[Collected data]

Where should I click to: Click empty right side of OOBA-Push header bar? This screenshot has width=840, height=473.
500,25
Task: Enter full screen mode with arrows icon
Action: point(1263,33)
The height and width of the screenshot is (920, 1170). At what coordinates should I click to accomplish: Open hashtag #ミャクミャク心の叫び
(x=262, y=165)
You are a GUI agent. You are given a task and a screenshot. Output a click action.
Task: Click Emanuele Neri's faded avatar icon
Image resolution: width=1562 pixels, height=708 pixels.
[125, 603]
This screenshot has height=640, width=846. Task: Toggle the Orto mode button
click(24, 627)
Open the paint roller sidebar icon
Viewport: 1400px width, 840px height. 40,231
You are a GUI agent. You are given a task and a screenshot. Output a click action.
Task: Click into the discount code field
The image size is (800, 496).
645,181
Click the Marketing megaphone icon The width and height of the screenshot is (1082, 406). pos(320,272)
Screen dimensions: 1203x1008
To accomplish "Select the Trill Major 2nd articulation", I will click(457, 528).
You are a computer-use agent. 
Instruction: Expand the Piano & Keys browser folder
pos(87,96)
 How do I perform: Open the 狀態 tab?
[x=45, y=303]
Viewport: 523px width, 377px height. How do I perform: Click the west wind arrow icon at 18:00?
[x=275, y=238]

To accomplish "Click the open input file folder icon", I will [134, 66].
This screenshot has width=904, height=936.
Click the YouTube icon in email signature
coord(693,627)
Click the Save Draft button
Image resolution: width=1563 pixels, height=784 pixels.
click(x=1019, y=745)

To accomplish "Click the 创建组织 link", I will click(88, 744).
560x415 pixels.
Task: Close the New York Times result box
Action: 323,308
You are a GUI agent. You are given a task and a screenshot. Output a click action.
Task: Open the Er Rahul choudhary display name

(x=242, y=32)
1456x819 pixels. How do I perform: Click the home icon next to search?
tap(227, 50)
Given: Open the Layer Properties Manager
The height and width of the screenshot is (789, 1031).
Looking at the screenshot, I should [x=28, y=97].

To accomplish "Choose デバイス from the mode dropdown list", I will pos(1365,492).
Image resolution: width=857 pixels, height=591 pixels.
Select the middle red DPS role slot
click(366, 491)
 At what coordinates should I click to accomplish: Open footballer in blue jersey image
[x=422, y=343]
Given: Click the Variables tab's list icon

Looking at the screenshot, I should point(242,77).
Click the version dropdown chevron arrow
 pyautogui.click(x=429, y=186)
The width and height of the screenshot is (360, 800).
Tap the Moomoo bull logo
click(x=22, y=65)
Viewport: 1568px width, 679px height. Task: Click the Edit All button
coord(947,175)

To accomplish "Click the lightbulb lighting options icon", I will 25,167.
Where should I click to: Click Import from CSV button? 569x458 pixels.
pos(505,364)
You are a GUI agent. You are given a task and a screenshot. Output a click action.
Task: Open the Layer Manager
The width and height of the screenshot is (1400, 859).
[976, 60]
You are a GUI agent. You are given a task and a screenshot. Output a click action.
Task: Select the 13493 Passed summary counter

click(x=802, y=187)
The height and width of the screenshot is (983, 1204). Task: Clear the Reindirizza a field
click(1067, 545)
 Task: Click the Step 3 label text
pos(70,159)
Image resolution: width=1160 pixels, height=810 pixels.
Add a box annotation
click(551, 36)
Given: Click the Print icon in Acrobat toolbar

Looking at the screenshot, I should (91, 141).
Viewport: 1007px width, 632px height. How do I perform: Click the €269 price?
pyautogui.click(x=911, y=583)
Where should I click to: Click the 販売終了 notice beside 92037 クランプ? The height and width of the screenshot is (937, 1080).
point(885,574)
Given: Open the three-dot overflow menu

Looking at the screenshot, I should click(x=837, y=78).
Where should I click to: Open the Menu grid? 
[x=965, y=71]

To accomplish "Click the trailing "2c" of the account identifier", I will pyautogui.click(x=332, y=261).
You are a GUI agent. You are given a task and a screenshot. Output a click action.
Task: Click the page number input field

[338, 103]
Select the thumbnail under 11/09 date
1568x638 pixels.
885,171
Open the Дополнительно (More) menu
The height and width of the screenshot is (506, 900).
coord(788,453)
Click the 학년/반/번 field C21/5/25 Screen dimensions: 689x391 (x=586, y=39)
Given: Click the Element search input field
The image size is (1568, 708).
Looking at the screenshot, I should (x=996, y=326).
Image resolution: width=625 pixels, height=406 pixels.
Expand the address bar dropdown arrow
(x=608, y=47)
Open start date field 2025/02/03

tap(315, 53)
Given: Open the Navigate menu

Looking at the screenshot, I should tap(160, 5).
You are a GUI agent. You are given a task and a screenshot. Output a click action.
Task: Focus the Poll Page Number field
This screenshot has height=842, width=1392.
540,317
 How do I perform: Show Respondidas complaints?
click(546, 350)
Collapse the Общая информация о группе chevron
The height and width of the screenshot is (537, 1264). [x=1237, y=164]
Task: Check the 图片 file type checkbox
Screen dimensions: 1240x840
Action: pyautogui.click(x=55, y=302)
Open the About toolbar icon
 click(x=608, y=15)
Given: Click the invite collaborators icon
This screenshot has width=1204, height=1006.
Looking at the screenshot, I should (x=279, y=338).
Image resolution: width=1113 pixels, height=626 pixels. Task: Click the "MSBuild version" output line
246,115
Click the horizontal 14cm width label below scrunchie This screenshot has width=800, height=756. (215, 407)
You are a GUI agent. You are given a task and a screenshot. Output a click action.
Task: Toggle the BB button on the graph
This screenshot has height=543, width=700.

Work to complete
From the records above, give again exactly the lines running from the line with "The image size is (1568, 708)." to the line with "Click the horizontal", inclusive.

Solution for this problem
The image size is (1568, 708).
Looking at the screenshot, I should (x=996, y=326).
Image resolution: width=625 pixels, height=406 pixels.
Expand the address bar dropdown arrow
(x=608, y=47)
Open start date field 2025/02/03

tap(315, 53)
Given: Open the Navigate menu

Looking at the screenshot, I should tap(160, 5).
You are a GUI agent. You are given a task and a screenshot. Output a click action.
Task: Focus the Poll Page Number field
This screenshot has height=842, width=1392.
540,317
 How do I perform: Show Respondidas complaints?
click(546, 350)
Collapse the Общая информация о группе chevron
The height and width of the screenshot is (537, 1264). [x=1237, y=164]
Task: Check the 图片 file type checkbox
Screen dimensions: 1240x840
Action: pyautogui.click(x=55, y=302)
Open the About toolbar icon
 click(x=608, y=15)
Given: Click the invite collaborators icon
This screenshot has width=1204, height=1006.
Looking at the screenshot, I should (x=279, y=338).
Image resolution: width=1113 pixels, height=626 pixels. Task: Click the "MSBuild version" output line
246,115
Click the horizontal 14cm width label below scrunchie This screenshot has width=800, height=756. (215, 407)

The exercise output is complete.